As Phoenix Rising yoga therapy practitioners we learn how to hold space for our clients. By extension, we begin to cultivate our ability to hold and create space for ourselves. As we continue our practice we may become more aware of both our external and internal spaces. We notice external sources of stimuli and how they show up in our spaces and in our lives. We turn our focus inward and observe what is happening there as well. Both internal and external spaces provide fertile grounds for exploration.

Pratyahara is the withdrawal of our senses from an object. Pantanjali’s fifth of eight stages speaks directly to the yogic practice of turning the mind towards introspection by voluntarily shutting out distractions provided by our senses. We are invited to go inwards. That’s quite an amazing offer at this time of the year. Tastes, touch, sights, sounds and smells are all part of our external environments, enhanced perhaps, as we head towards the holiday season.

Consider how easy it might be to become over stimulated by our external spaces and senses at this time of the year. The abundance of holiday cheer, family, friends, parties, gifts and celebration all contribute towards sensory overload. Not necessarily a bad thing, but at times a measure of quiet and introspection provide welcome respite. Who hasn’t at some time or another found themselves taking a deep falling out breath at the height of the season? Landing in our bodies as our breath guides the way home…..we find ourselves connected to all of ourselves and to our internal landscape.
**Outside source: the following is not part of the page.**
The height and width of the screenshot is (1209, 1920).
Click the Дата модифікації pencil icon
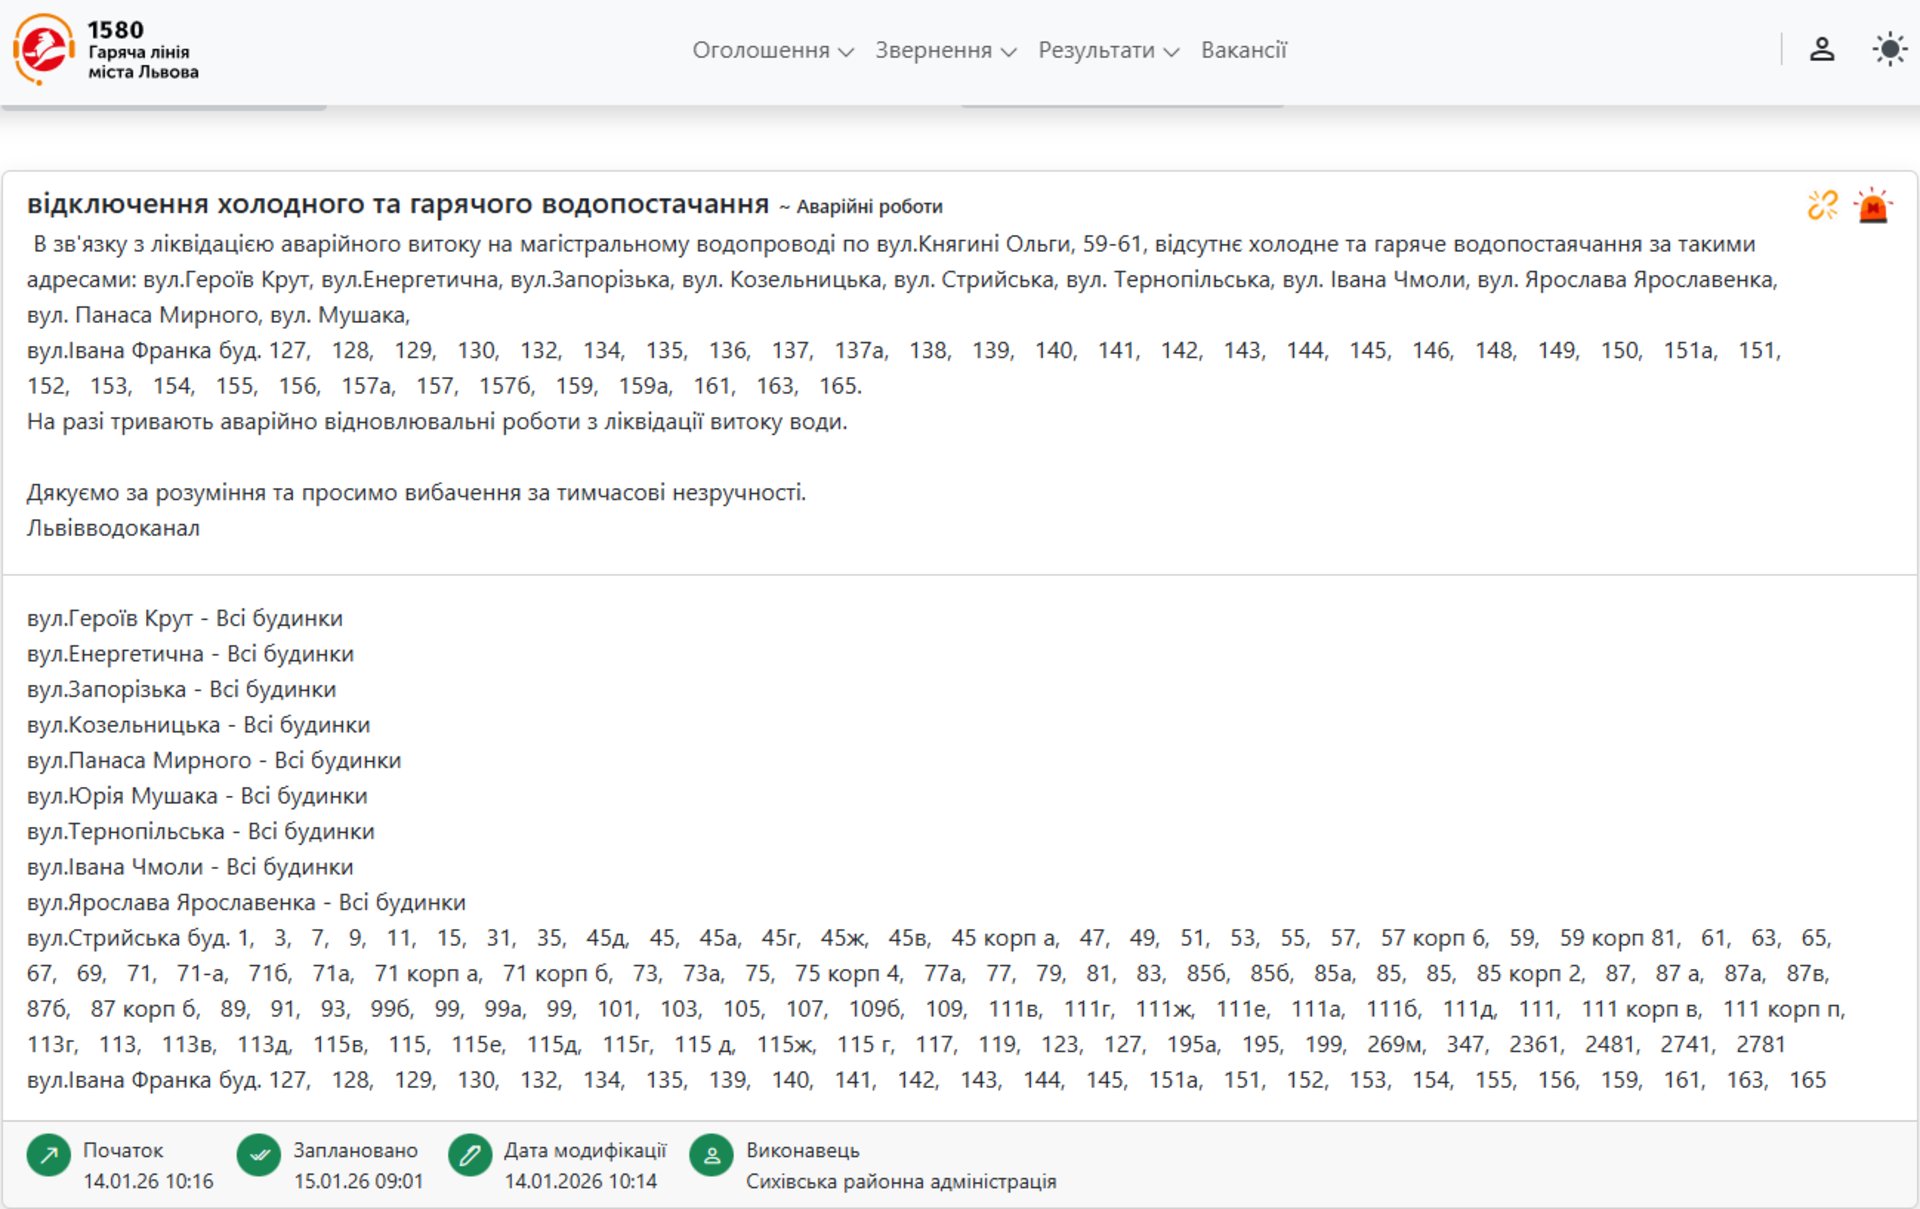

We voluntarily turn inward, even as we acknowledge all that is happening elsewhere.

Mother Nature seems pretty smart about all of this. During the next few weeks she will be ushering in Winter Solstice and setting the stage for the potential of an inward focused visit. Up until December 12, 2012 (to be exact) daylight will grow shorter and darkness will increase. What would it look like to work with and bring more Pratyahara into your life and your practice at this time of the year? How might shorter days and longer nights serve you as you contemplate the shift from external to internal, from sensory overload toward sensory introspection?

For me, working with Pratyahara around the holidays offer balance, perspective, and a unique opportunity to return again and again to my inner spaces. While acknowledging and appreciating my outer environment, I choose to take a rest from my senses and contemplate from the inside out. Pretty sweet!